Swift Packages are JSON files that describe a collection of packages. This post will explain how to sign these packages with a trusted certificate entirely from the terminal. These methods should work on Linux and macOS alike. At the end I describe how to have Swift on Linux implicitly trust these packages.

Using this technique I have published my own package collection.

If you're targeting macOS only and find GUIs more intuitive I recommend following the “Swift Package Collection” blog post from Shaps, which is the post that finally made this “click” for me.

The first choice to make is what kind of key to generate. Packages support certificates using either 256-bit EC or 2048-bit RSA keys. Check with your certificate provider which they support.

Apple's Code Signing certificates only support 2048-bit RSA keys. If you want to use a 256-bit EC key you'll need to use an alternative certificate provider.

A 2048-bit RSA key can be generated using:

openssl genrsa -out private.pem 2048

Here's what this command is doing:

  • genrsa tells openssl to generate an RSA key
  • -out private.pem tells openssl to output the generated file to private.pem
  • 2048 tells openssl to generate a key with 2048 bits
If your certificate provider supports 256-bit EC keys openssl can also be used to generate that key. 
openssl ecparam -name prime256v1 -genkey -noout -out private.pem

Here's what this command is doing:

  • ecparam tells openssl to work with an EC (elliptical curve) key
  • -name prime256v1 tells openssl to use the curve named prime256v1 (which is 256-bit)
  • -genkey tells openssl to generate a key
  • -noout prevents including the public key in the output (it's not necessary here)
  • -out private.pem tells openssl to output the generated file to private.pem

To have a trusted certificate authority to sign our key we need to generate a Certificate Signing Request (CSR):

openssl req -new -key private.pem -out req.csr

You must provide a value for at least 1 field.

This command is doing:

  • req specifies we are making a request
  • -new tells openssl we want to generate a new request
  • -key private.pem specifies that we want to request that private.pem be signed
  • -out req.csr tells openssl tou output the request to req.csr

The produced req.csr file can be uploaded to your chosen certificate authority. If you're using Apple you can do this through their developer portal, specifically https://developer.apple.com/account/resources/certificates/add and choose “Swift Package Collection Certificate.”
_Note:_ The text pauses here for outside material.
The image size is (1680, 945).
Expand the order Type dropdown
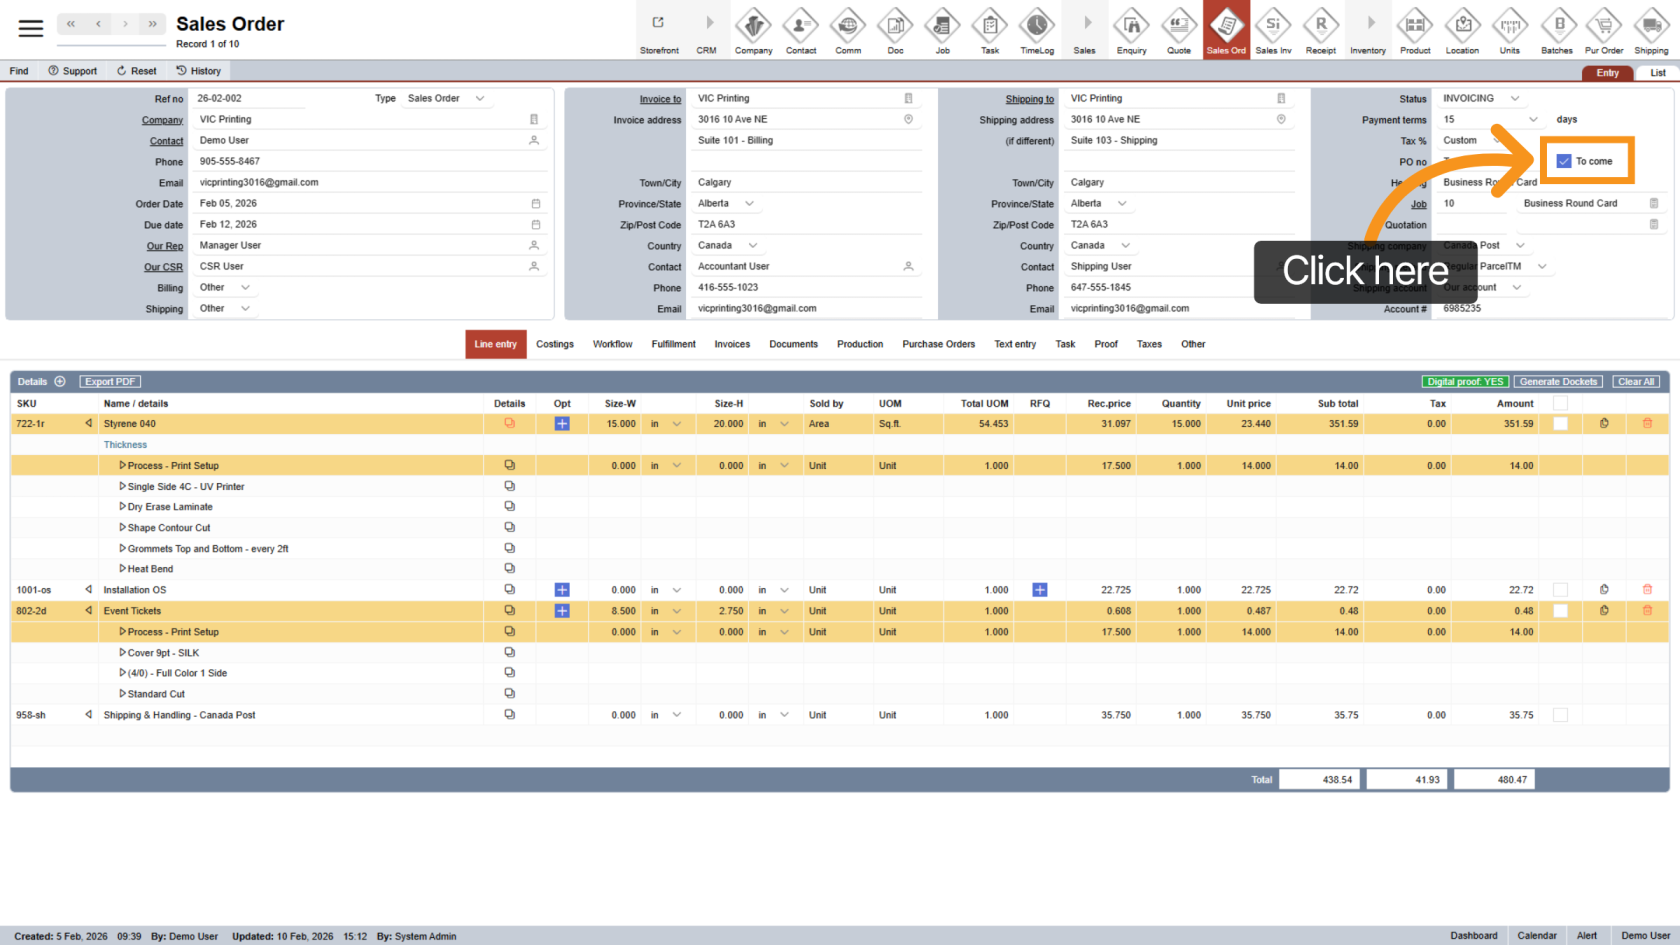(x=480, y=98)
Apple will only provide 1 code signing certificate per paid developer account.

Download the .cer file from your certificate provider and keep it safe. Here I'm going to assume you've named it swift_package.cer.

With your new certificate you can now sign your package:

This is using the swift-package-collection-generator package, which you will need to install separately. 

swift run package-collection-sign collection.json signed-collection.json private.pem swift_package.cer

This file can now be uploaded to a server and others can add it.

Need to quickly test hosting the file? ngrok http "file://$(pwd)" can be used to serve the files over HTTPS and provide external routing.

Supporting Linux

At this point your collection will be trusted when added via Xcode, but not when downloaded on Linux. To work on Linux the consumer needs to add the root certificate that signed your certificate to their trust store. This is stored in ~/.swiftpm/config/trust-root-certs/. To test this we can start a Docker container that contains Swift and try adding the package.

docker run --rm -it --entrypoint bash swift

This is asking Docker to:

  • run a container
  • --rm: remove it if it exists
  • --it: Makes the container --interactive and attaches a --tty
  • --entrypoint bash: Enters the container using bash
  • swift: Use the latest Swift image (at the time of writing this is 5.5.2)

We can try adding the package without making any changes:

swift package-collection add https://example.com/swift-package-collection.json

This will display the following error:

Error: The collection's signature is invalid. If you would still like to add it please rerun 'add' with '--skip-signature-check'.

To be able to download the certificate you'll need a tool such as wget:

apt update
apt install wget

The target directory also needs to exist:

mkdir -p ~/.swiftpm/config/trust-root-certs/

You can get the root certificate from your certificate provider. To see the name of the issuer run openssl x509 -noout -inform DER -in swift_package.cer -issuer.

With my Apple-provided cert this outputs:

issuer= /CN=Apple Worldwide Developer Relations Certification Authority/OU=G3/O=Apple Inc./C=US

This certificate can be found on Apple's PKI. Copy the URL and download it in the container:

wget https://www.apple.com/certificateauthority/AppleWWDRCAG3.cer -O ~/.swiftpm/config/trust-root-certs/AppleWWDRCAG3.cer

If we rerun the command we should now see:

Added "Joseph Duffy's Collection" to your package collections.

🎉 Our package is now signed and can be trusted by by both macOS and Linux users!

Now all you need to do is upload the signed-collection.json file somewhere and link people to it.